Your reply should reproduce each line below exactly and carry none of the pictures.

════════

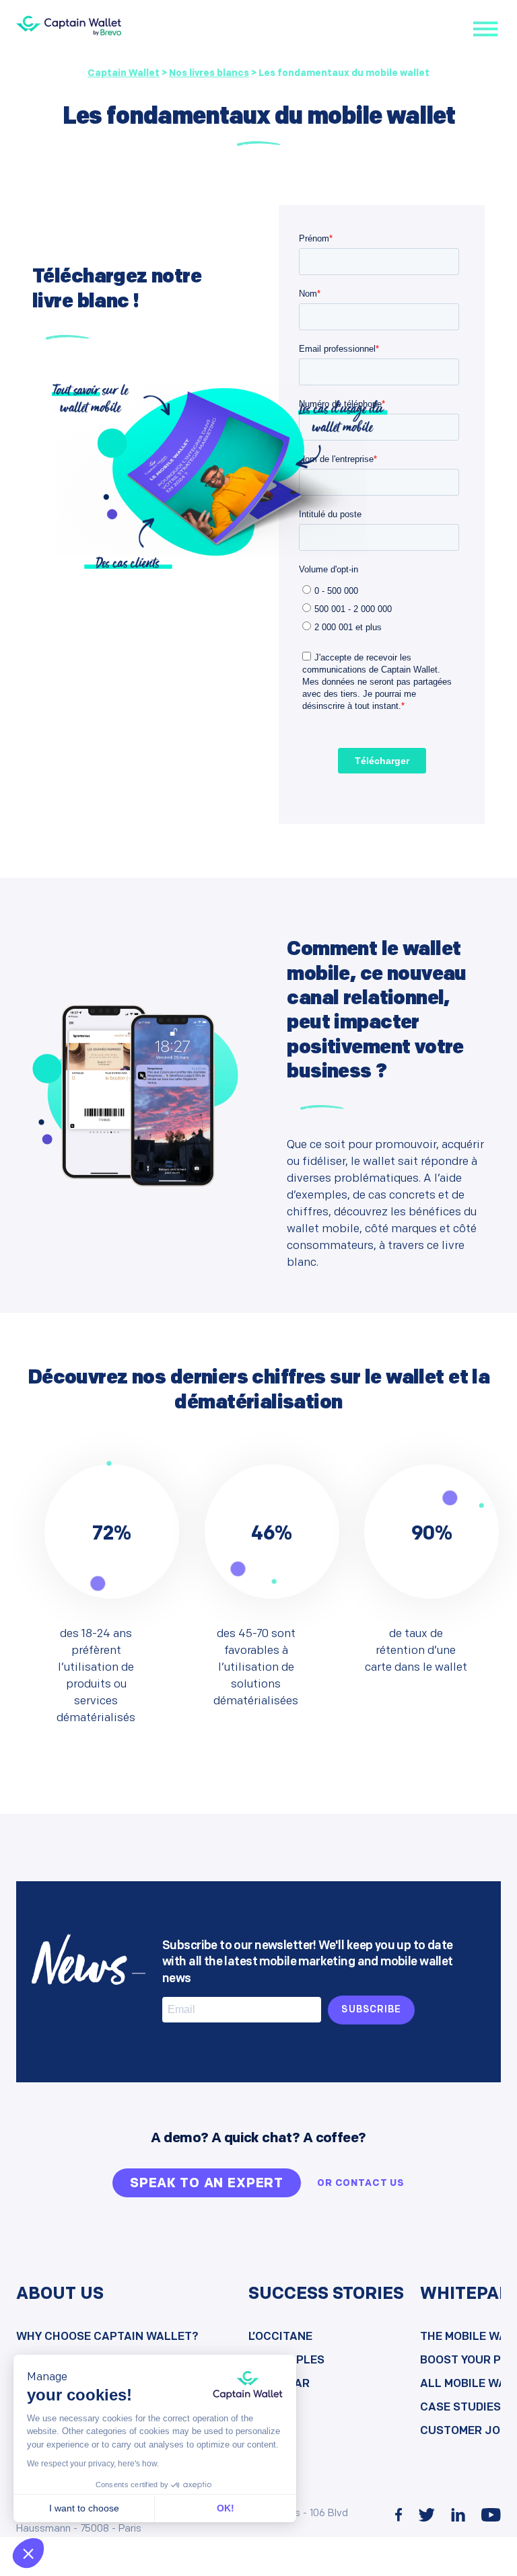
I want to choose (84, 2508)
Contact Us (370, 2184)
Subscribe (371, 2010)
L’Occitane (280, 2337)
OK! (225, 2508)
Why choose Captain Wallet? (107, 2337)
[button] (28, 2553)
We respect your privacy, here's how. (93, 2463)
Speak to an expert (206, 2184)
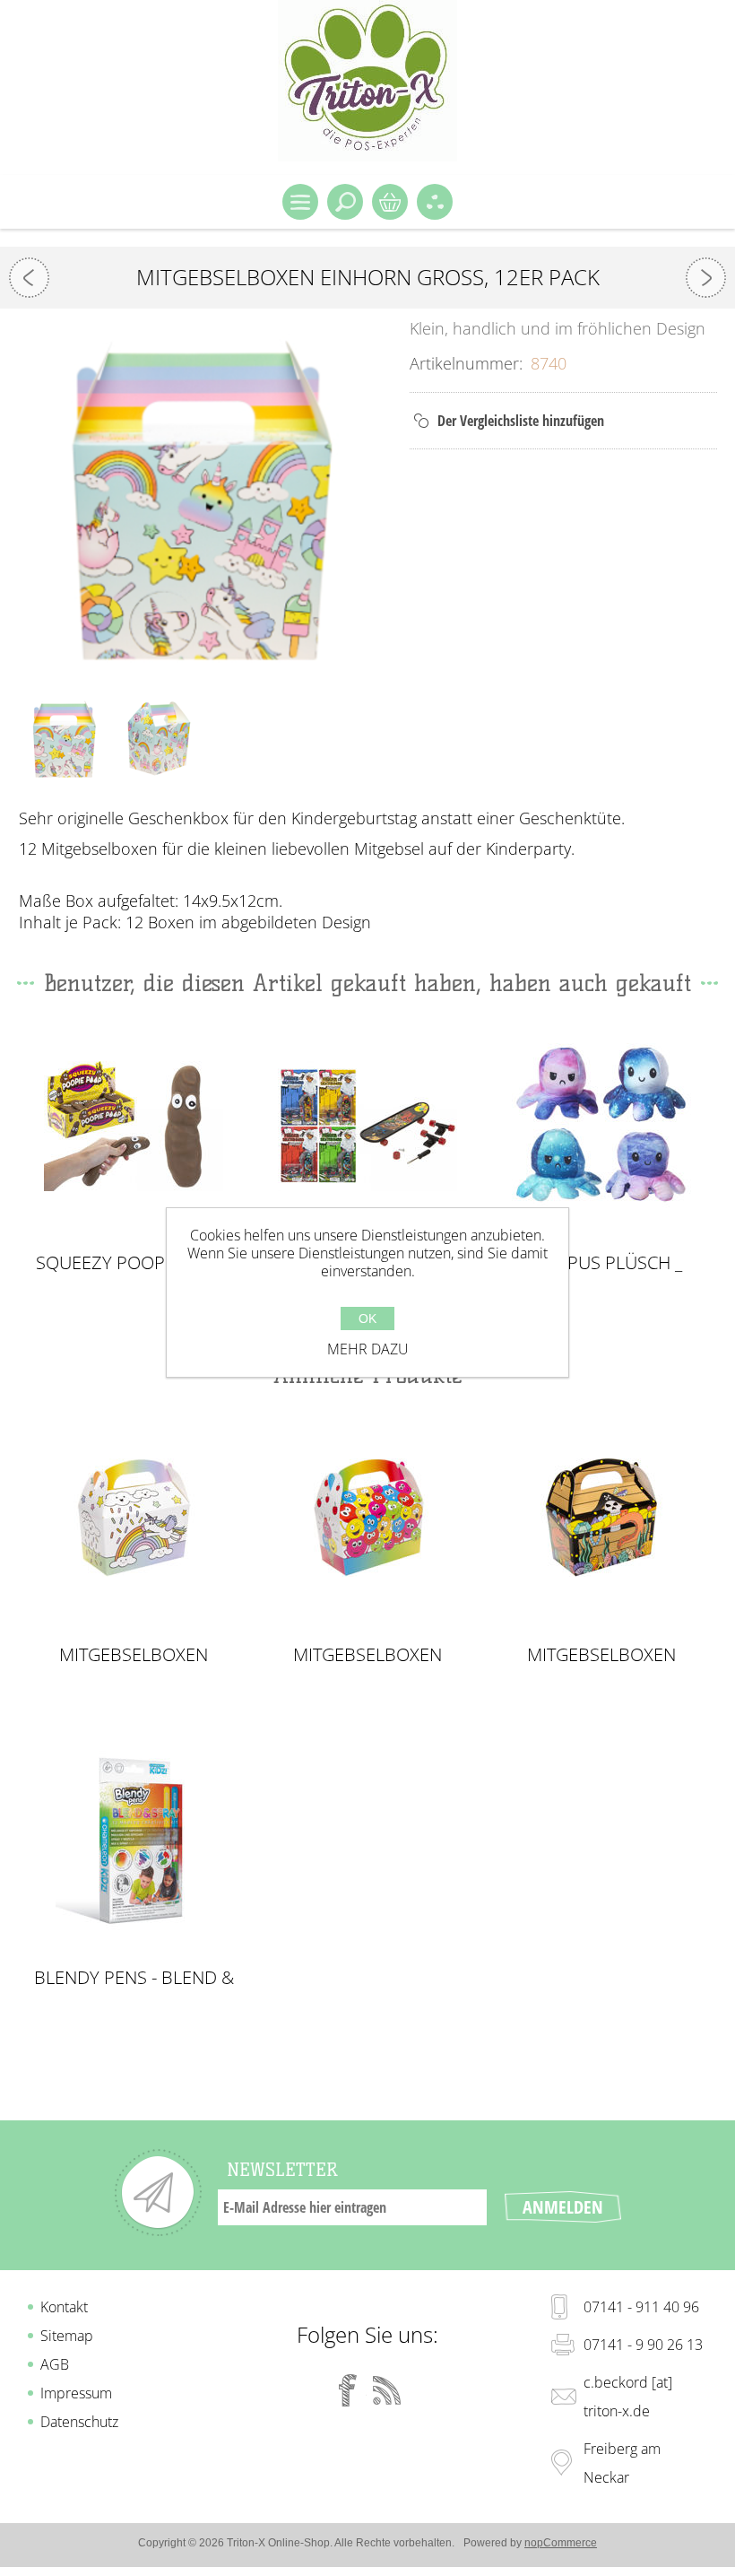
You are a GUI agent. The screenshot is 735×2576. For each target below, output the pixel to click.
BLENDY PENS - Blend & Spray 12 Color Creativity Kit (134, 1978)
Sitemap (66, 2335)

════════

> _Result for this task_
I want to choose (84, 2508)
Contact Us (370, 2184)
Subscribe (371, 2010)
L’Occitane (280, 2337)
OK! (225, 2508)
Why choose Captain Wallet? (107, 2337)
[button] (28, 2553)
We respect your privacy, here's how. (93, 2463)
Speak to an expert (206, 2184)
You are a GUI agent. The screenshot is 735×2576. For each target below, output the pixel to click.
BLENDY PENS - Blend & Spray 12 Color Creativity Kit (134, 1978)
Sitemap (66, 2335)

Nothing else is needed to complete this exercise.